Task directions –
Write out, from the entries below, exactly the lines that run between the lines holding "The image size is (728, 406)." and "Open help via the question mark icon", inclusive, and stop there.

Records provided –
===
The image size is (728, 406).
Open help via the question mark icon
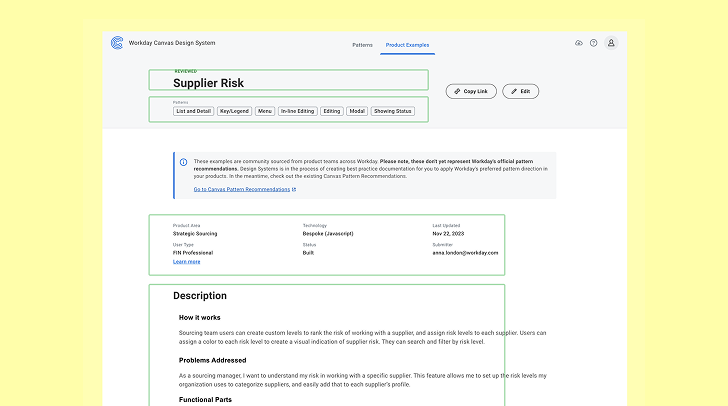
===
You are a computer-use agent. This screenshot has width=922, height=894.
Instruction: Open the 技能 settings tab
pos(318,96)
===
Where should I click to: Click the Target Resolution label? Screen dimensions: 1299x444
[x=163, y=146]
===
Problem solution –
The image size is (728, 406).
Open help via the question mark icon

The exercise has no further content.